Wednesday, March 17, 2010

4h and saint patrick

Hey, its Saint Patrick's Day! O'Brien...right? The patron Saint and all that. The 4-H bookmark was the closest thing I had, but nice nonetheless. I got this marker out in western Mass at a library. It was put out by UMass Amherst Extension, and the web address they give is for the Massachusetts 4-H, which is based at the University of Massachusetts Amherst.

According to the web site: "Massachusetts 4-H is a youth development program open to all young people ages 5 through 18 throughout the Commonwealth. It is part of a nationwide system connected to each land-grant institution of higher education and as such, has access to a wealth of resources and curriculum." Kids learn by doing, in non-formal educational settings. Sounds good.
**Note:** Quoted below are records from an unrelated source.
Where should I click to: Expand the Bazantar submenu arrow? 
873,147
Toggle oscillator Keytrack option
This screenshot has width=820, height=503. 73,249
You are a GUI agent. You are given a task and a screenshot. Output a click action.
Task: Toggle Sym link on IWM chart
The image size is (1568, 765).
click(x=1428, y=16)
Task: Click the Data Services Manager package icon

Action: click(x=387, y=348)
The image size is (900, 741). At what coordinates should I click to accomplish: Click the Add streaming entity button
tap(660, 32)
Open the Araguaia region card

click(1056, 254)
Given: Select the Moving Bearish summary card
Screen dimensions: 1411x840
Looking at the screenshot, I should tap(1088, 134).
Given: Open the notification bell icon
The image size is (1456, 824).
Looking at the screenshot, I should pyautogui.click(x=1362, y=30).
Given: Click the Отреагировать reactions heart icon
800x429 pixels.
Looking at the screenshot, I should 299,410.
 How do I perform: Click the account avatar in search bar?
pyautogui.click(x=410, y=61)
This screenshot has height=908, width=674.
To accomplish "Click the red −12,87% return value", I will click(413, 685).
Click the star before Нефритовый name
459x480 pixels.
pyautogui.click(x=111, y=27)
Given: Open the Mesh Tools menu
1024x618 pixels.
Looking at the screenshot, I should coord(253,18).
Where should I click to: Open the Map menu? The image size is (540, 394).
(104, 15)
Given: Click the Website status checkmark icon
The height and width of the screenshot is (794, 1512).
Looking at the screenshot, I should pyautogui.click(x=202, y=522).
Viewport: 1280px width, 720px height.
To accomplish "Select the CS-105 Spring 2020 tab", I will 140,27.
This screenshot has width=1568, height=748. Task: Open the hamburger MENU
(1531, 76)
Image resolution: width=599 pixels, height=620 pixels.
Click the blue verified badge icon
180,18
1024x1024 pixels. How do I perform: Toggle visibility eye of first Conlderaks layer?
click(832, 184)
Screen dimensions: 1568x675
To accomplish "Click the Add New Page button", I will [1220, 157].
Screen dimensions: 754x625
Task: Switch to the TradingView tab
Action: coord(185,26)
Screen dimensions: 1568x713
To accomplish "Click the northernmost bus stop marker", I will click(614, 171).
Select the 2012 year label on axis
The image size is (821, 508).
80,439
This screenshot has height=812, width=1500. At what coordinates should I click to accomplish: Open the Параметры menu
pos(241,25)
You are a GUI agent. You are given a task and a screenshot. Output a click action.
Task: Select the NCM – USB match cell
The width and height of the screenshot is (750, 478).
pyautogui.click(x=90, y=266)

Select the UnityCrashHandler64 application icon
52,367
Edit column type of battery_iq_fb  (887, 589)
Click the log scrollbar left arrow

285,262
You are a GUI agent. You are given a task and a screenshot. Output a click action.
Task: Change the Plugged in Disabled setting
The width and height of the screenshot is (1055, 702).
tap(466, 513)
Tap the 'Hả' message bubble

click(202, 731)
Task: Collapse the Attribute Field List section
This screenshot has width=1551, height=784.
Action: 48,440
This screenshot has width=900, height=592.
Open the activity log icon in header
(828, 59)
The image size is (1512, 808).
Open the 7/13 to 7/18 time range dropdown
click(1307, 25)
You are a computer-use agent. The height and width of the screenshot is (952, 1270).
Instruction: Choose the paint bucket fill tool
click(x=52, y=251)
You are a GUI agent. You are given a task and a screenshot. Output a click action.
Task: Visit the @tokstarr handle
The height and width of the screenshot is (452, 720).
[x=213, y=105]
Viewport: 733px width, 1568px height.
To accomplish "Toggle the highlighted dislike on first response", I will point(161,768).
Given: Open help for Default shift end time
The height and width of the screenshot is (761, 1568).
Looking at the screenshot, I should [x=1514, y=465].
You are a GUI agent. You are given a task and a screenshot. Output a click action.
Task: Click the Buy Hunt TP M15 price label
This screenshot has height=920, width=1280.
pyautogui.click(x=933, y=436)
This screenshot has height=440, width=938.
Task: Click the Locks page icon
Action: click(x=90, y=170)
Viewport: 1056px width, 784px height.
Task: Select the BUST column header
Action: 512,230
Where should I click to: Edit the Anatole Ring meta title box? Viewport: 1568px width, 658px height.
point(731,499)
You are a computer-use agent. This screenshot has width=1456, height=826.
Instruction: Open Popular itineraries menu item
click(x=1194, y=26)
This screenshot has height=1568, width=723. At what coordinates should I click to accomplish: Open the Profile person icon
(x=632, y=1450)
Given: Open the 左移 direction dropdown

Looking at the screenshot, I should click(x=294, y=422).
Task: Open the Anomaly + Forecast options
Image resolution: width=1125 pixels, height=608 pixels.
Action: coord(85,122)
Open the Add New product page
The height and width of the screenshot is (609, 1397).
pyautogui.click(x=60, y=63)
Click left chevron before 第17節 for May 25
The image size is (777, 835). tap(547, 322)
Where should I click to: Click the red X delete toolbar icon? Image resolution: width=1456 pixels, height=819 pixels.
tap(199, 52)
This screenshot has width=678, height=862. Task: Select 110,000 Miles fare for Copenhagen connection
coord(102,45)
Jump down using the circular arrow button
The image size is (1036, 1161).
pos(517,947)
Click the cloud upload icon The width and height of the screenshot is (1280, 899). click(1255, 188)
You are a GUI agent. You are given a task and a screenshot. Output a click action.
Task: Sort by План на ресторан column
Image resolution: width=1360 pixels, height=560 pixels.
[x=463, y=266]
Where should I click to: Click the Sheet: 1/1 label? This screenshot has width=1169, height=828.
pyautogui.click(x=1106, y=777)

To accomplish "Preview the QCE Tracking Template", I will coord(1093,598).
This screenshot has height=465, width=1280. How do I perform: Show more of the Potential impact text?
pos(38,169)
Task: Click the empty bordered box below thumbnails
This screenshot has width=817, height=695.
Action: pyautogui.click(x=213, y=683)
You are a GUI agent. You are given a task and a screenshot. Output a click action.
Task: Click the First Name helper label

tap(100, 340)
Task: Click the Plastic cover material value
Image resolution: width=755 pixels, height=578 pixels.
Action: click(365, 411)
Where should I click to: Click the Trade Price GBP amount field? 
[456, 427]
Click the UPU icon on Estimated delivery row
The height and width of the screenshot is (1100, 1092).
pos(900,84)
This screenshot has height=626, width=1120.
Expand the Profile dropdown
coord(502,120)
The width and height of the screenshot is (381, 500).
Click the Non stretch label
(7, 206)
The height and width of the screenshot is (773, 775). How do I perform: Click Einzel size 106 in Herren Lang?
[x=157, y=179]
As far as the holiday, the stories about Patrick are a little murky, but I guess that's to be expected for something that happened around 400 CE. His story also seems to have been wound up with a bishop sent to Ireland by Pope Celestine I around 430, called Palladius. This may be due to the similarity of their names, but I'm guessing. In Latin--which was a popular language for writing around then--Saint Patrick is Sanctus Patricius. Sounds close, but maybe I'm crazy.

I think Patrick, who was captured and taken to Ireland as a slave at 16, and then returned to help spread the word of Christianity to the Irish after he was ordained--he escaped and went back to his family in England--did do a lot for the cause in Ireland, but I don't think it was him that drove the snakes out. I think the sea kept the snakes from moving in.

But what the hell. Éirinn go brách! and have a Happy Saint Patrick's Day! Hats off and three cheers for The O'Brien, Conor Myles John O'Brien, Chief of the Name, 18th Baron Inchiquin and Prince of Thomond, and to his family.